*Selected excerpt*:
###

7.10.c. Deployment Configuration Pod Template (Cont.)

Chapter 7. Managing State with Deployments > 7.10.c. Deployment Configuration


Pod Template (Cont.)
Next, we will continue to take a look at a configuration template for the pods to be
deployed. If the meaning is basically the same as what was defined before, we will not
repeat the definition:

 scheduleName :
Allows for the use of a custom scheduler, instead of the Kubernetes default.
 securityContext :
Flexible setting to pass one or more security settings, such as SELinux context,
AppArmor values, users and UIDs for the containers to use.
 terminationGracePeriodSeconds :
The amount of time to wait for a SIGTERM to run until a SIGKILL is used to
terminate the container.

###

*Supplied data*:

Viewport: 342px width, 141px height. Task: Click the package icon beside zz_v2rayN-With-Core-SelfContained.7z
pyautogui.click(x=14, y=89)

###

Rewrite the pod template text starting at "Chapter 7. Managing" and ending at "containers to use.", swapping "custom scheduler" for "user-defined scheduler". The lines after the text come from a separate source.

Chapter 7. Managing State with Deployments > 7.10.c. Deployment Configuration


Pod Template (Cont.)
Next, we will continue to take a look at a configuration template for the pods to be
deployed. If the meaning is basically the same as what was defined before, we will not
repeat the definition:

 scheduleName :
Allows for the use of a user-defined scheduler, instead of the Kubernetes default.
 securityContext :
Flexible setting to pass one or more security settings, such as SELinux context,
AppArmor values, users and UIDs for the containers to use.